I don’t know who concocted this monstrosity –
But I strenuously object. strenuously.
Ok, I won’t deny that it’s “cuter” than the turtle burger of my youth, especially with the feet and mouth all splayed, but this, madame (or sir), is a glaring abuse of form over function.
First of all, I approve of the bacon weave in general. Who, in their mind’s fond wanderings, has not found themselves dreaming of a bacon basket? I know I have. However, as with most anything, there is a time and a place.
That time is when the situation calls for a low and slow cooking method and that place is in the oven (though it could be done on the grill). See Paddy Longs’ Bacon Bomb.
A burger’s place is not in the oven. That is what we call “meatloaf”. Where the char? Where the crusty sear? Where, fine citizens I ask you, is the dripping pink center? As you can clearly see in the picture, this burger is well done. This so-called-burger needs to be baked *shudder* at 400 degrees (say what?) for 40 minutes. 40 minutes?? For ground beef? No, really, these are the actual instructions. I know. I, too, was appalled.
Objection the second: Too much bacon. Yes, I do know what I’m saying. Hear me out. Given the bacon/meat ratio of this burger, bacon is the star. Bacon has indisputable star qualities, but bacon, if allowed, will always steal the limelight. Bacon is the Eve Harrington of the culinary world. I say this with affection and as a devoted bacon lover, “Slow your roll, Bacon. Slow. Your. Roll.” Give someone else a chance. Ground cow and cured ground cow also deserve their day in the sun.
Objection the third: As stated in my previous post, what makes the turtle burger stunning is the combination of hot dog and burger. Each bite of the turtle burger that I know and love contains that winning combo. Because of the form of this imposter turtle burger, that combination would occur pretty willy nilly, if at all. Form over function. For shame.
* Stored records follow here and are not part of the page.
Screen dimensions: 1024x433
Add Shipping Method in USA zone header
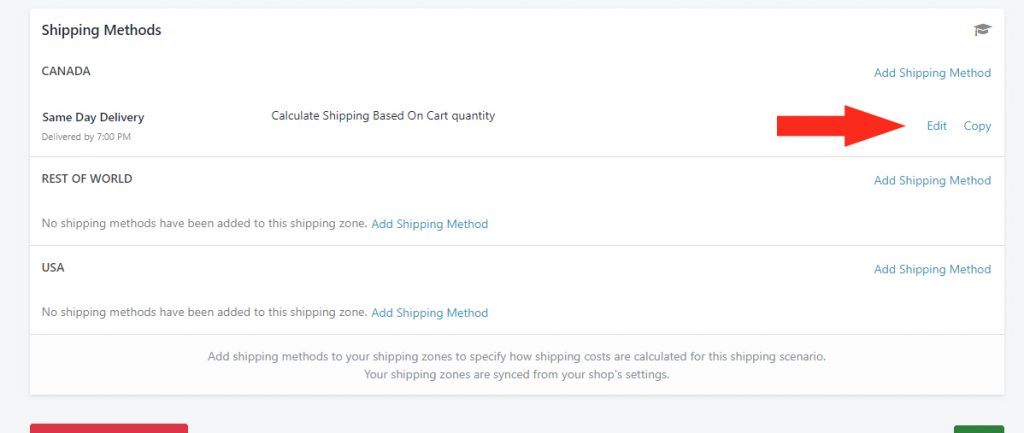[932, 269]

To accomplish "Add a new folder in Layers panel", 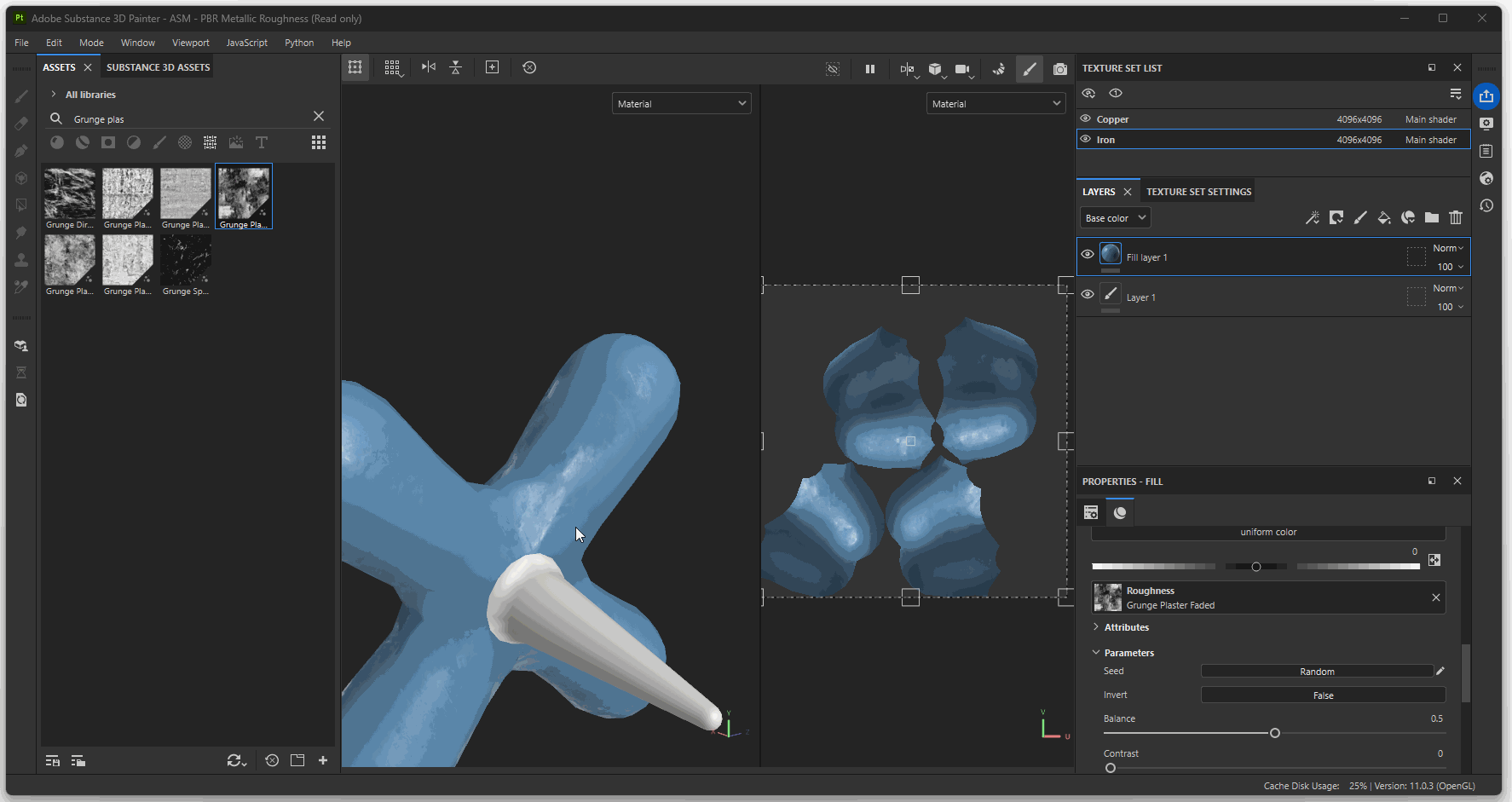I will 1432,218.
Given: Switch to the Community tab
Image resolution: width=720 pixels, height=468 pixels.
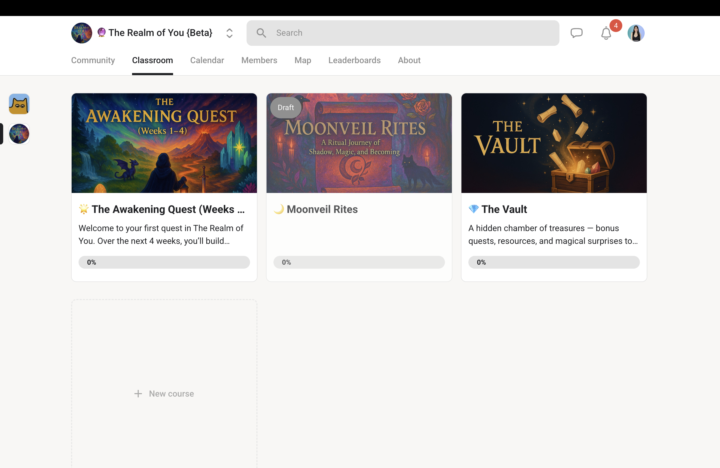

Objection the fourth: Crime against hot dog. I like a well done dog as much as anybody could, of this, I feel sure. But there is such a thing as too much. A hot dog at 400 degrees in an oven for 40 minutes is too much. Looks at its poor little crispy extremities.
Objection the last: Unbalanced. Consult the checklist. Is this salty? I’m sure it is. Is it bright? There’s no acid. Is it sweet? Don’t know how it could be. Is it spicy/herby? No, sir, it is not. You could put more fixins’ on this burger to achieve these things – tomato (sweet, acid), mustard (sour/spicy), lettuce (herby, crunch), grilled onions (sweet, acid), etc. But good lord, who could consume it? I have enough trouble with mine and it’s less one hot dog and 6 strips of bacon overall.
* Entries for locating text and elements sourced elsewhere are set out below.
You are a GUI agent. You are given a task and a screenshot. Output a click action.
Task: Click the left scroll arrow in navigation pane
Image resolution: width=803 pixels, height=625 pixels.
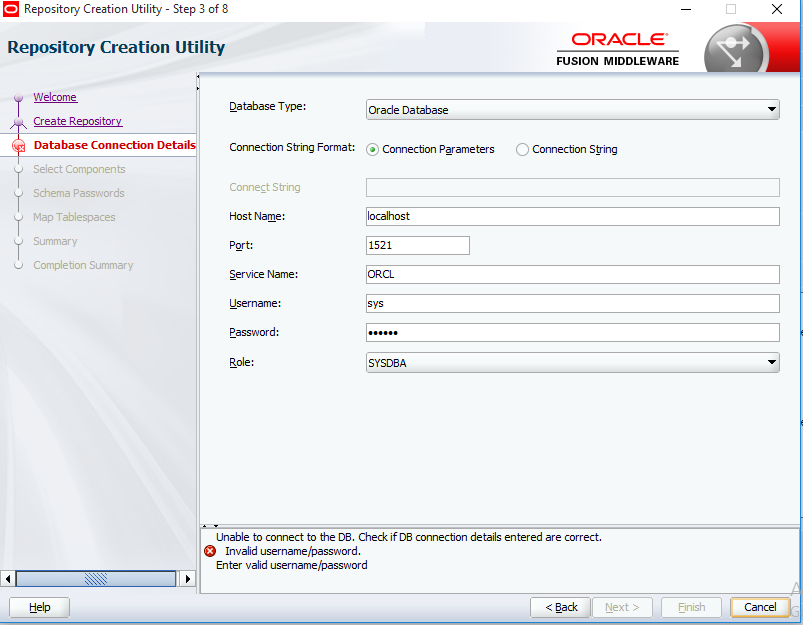click(9, 579)
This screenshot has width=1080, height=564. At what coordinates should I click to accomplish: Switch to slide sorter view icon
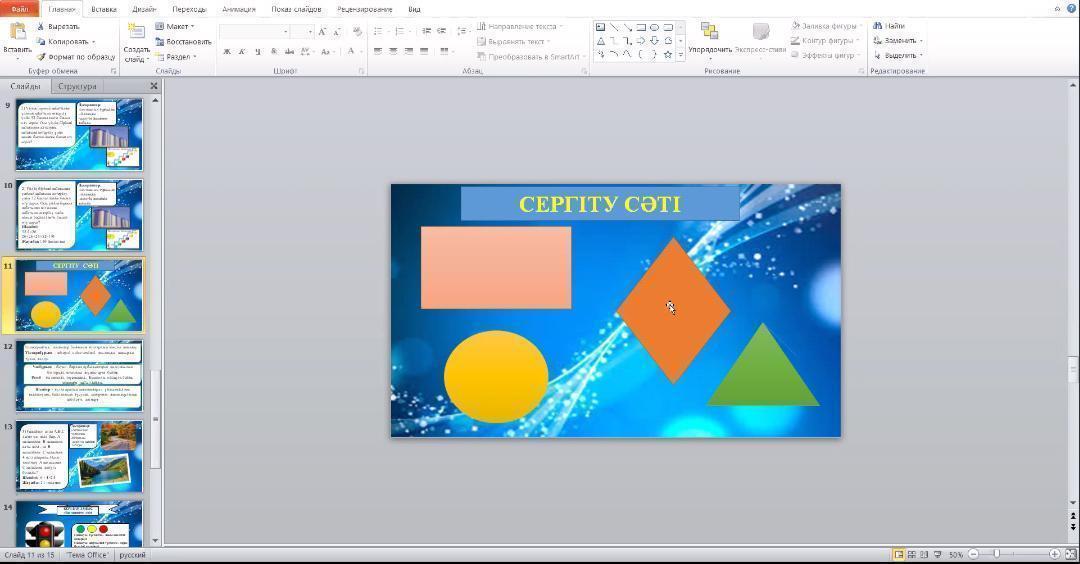(911, 554)
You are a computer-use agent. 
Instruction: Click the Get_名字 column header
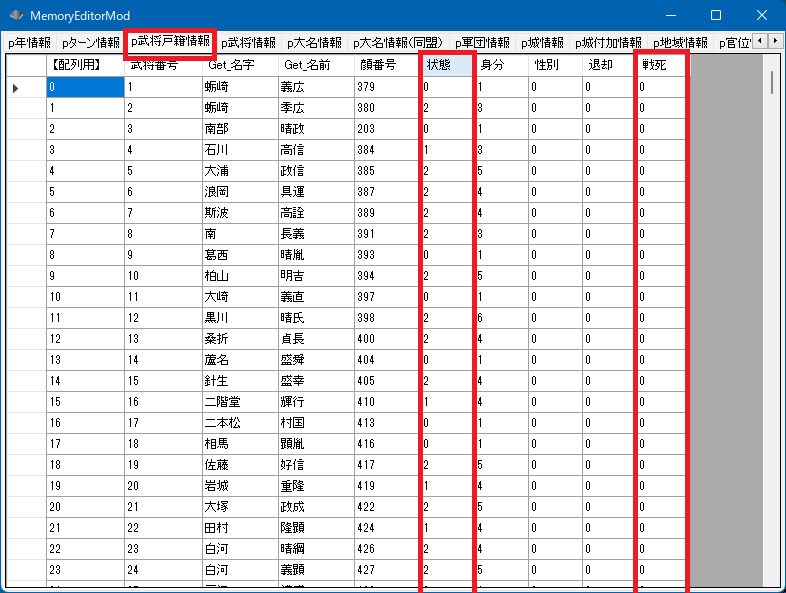[239, 65]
In conclusion, your bacon-wrapped turtle burger may be cute, whoever you are, but my turtle burger is winning.
Upon reflection, I decided to file this under “do not knock it until you have tried it”. So once again, I will sacrifice in the name of fairness, and make and eat this burger. I have taken a few liberties –
1. Four strips of bacon is plenty.
It doesn’t have quite the weaved effect of six, but I’m hoping it won’t overshadow the burger as much either. I used thick cut bacon (it’s all I had), but it might serve to stand that thin cut is better for this application.
2. The burger patty was thick and not completely defrosted in the hopes that while I would have no sear, there would be a slim chance of the pink center I so love. We shall see.
3. I split the hotdog lengthwise for the feet and tail to use less hot dog. However, they may get even crispier than the ones in the picture. I tried to combat this by not fully defrosting the hot dog either, but who knows?
I’m giving this turtle burger the best chance I can. It’s currently in my oven at 400. I’m checking that puppy at 20 minutes. I’ll keep you posted.
The finished product.
So the non-defrosting trick worked. Medium Rare.
It might have been the lack of air circulation (mine was on a foil lined grill rack with holes to let the fat drip through), but my bacon on the bottom didn’t cook fully, so I removed it. With only two strips of bacon, I felt it was bacon manageable, but twice as much would have been arguably too much. My real problem was with the hot dog overdoneness and distribution. Even the hot dog I didn’t split lengthwise (the head) got way too crispy. Its distribution was in fact willy nilly, and I couldn’t eat even half of this thing.
I gave it the ol’ college, and I feel I could improve my technique after a few tries, but I’m not going to because my turtle burger is still winning.